### Texto proporcionado
Por David G. Panadero.

No existe diferencia entre el documental y la ficción, decía Joaquín Jordá. Es muy posible que si alguien preguntara sobre este asunto a Basilio Martín Patino, éste opinara lo mismo que el maestro catalán. ¿Cómo se combinan el “respeto a los hechos” y la implicación personal en un trabajo periodístico? ¿Hasta qué punto la ficción no es más que inocente ficción, y está desligada del contexto en el que nace? Preguntas como estas son las que nos plantea una película como Madrid (1987), de Basilio Martín Patino. Tal y como viene a decir su protagonista refiriéndose a la ciudad, “Su sustancia no es la verdad o la mentira, sino la fascinación”. Y con esa misma fascinación, por sus barrios, por sus calles, por sus gentes, el cineasta de Salamanca consigue una película visceral, entusiasta y arrebatada, que, casi sin proponérselo, nos muestra el espíritu de la capital como nunca se había hecho.
######
### Registros de datos
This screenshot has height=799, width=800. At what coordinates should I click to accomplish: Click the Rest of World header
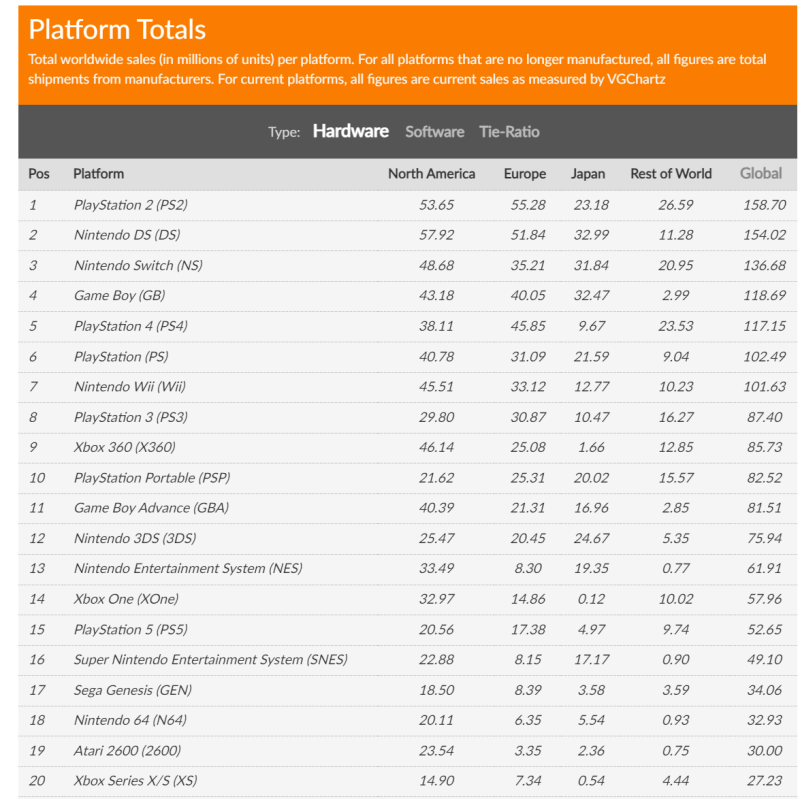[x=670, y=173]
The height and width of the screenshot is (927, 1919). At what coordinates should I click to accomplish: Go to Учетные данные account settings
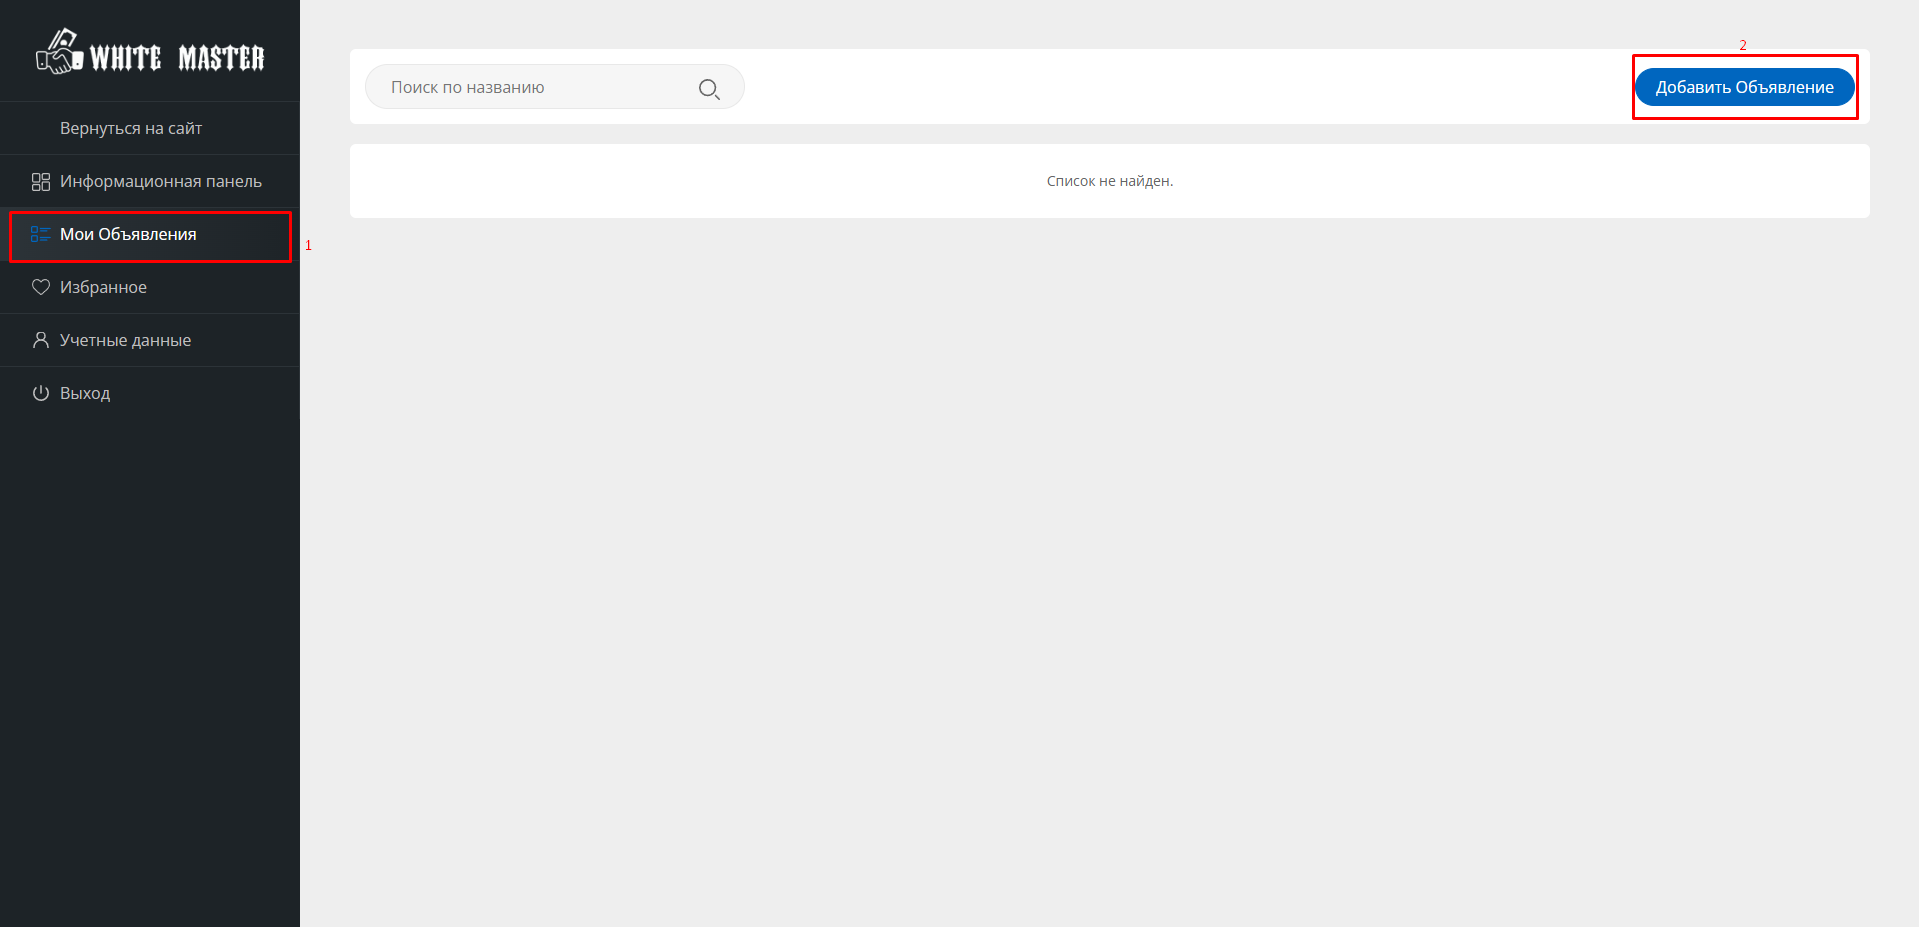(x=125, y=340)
######
### Registros de datos
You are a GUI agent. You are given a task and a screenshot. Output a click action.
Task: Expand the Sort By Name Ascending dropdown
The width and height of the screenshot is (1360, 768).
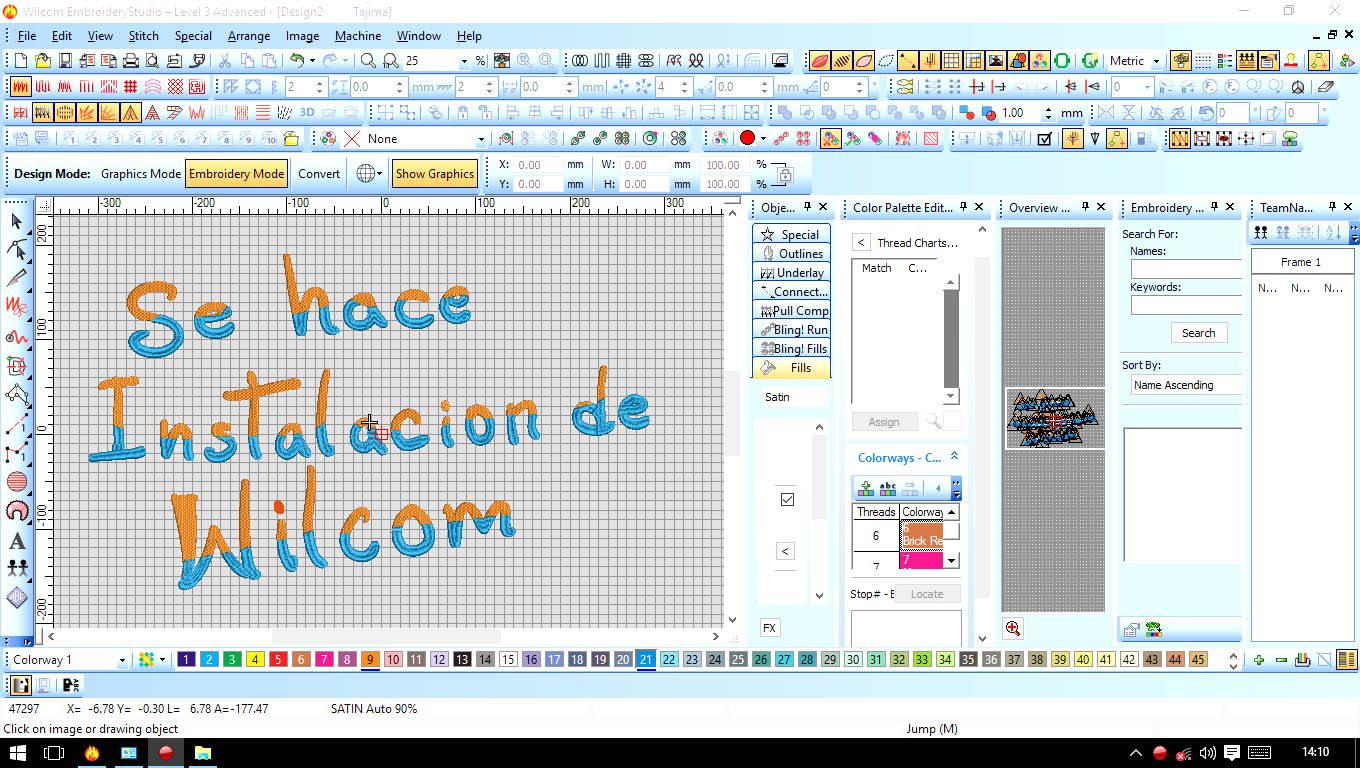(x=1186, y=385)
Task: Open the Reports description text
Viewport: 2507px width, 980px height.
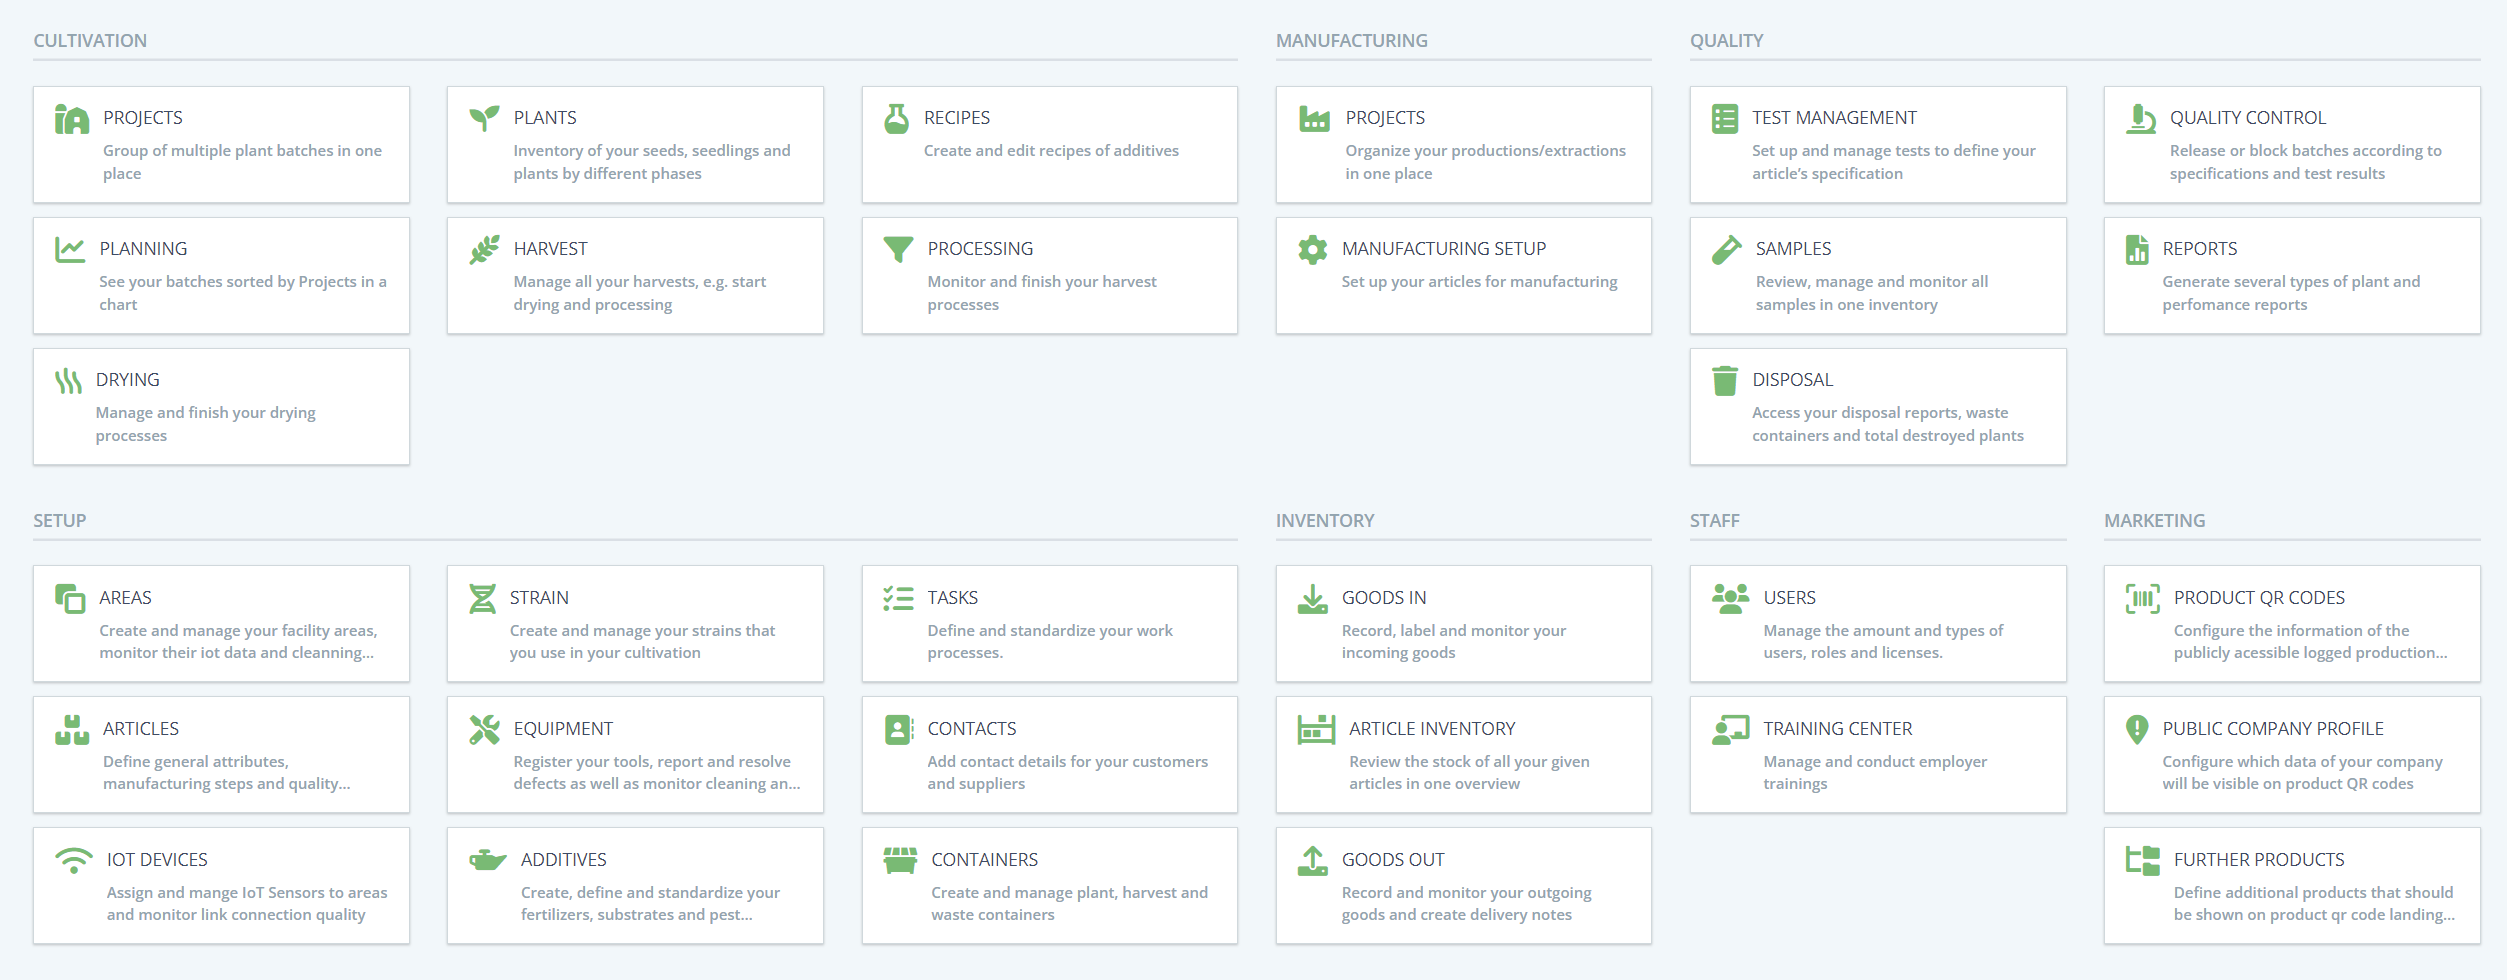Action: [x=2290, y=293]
######
### Registros de datos
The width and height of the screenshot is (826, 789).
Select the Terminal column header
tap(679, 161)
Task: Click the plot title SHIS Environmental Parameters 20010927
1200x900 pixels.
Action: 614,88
######
(Usando la información):
a) Enumera los adjetivos que el texto sobre la película Madrid usa para calificar la obra del cineasta de Salamanca.
b) Según el texto sobre la película Madrid, ¿quién decía que no existe diferencia entre el documental y la ficción?
c) Escribe cómo sigue el texto sobre la película Madrid a partir de su última oración.

(Tus respuestas escritas):
a) Visceral, entusiasta y arrebatada.

b) Joaquín Jordá.

c)
La propuesta argumental es bien sencilla: han pasado cincuenta años desde la Guerra Civil española, y un cineasta alemán (el actor Rüdiger Vogler) recibe el encargo de venir a la ciudad para filmar un documental que retrate el Madrid sitiado de entonces. El director pasa mucho tiempo en archivos, consultando fechas, imágenes y documentos que le acerquen a esa parte del pasado que aún sigue tan viva. Pero, precisamente, porque es una parte viva de nuestra Historia, no tarda en darse cuenta de que las respuestas no están ni en los archivos ni en los manuales de Historia, sino en los recuerdos de la gente, en sus rostros, en el ambiente que le rodea.

Como si del mismo coronel Kurtz se tratara, como si Madrid fuese ese corazón de las tinieblas conradiano, conforme el cineasta alemán se adentra más por nuestros callejones, más va olvidando quién es y qué ha venido a hacer aquí. La sustancia de nuestra ciudad es la fascinación, y ese sentimiento le hace perderse y confundirse con nosotros.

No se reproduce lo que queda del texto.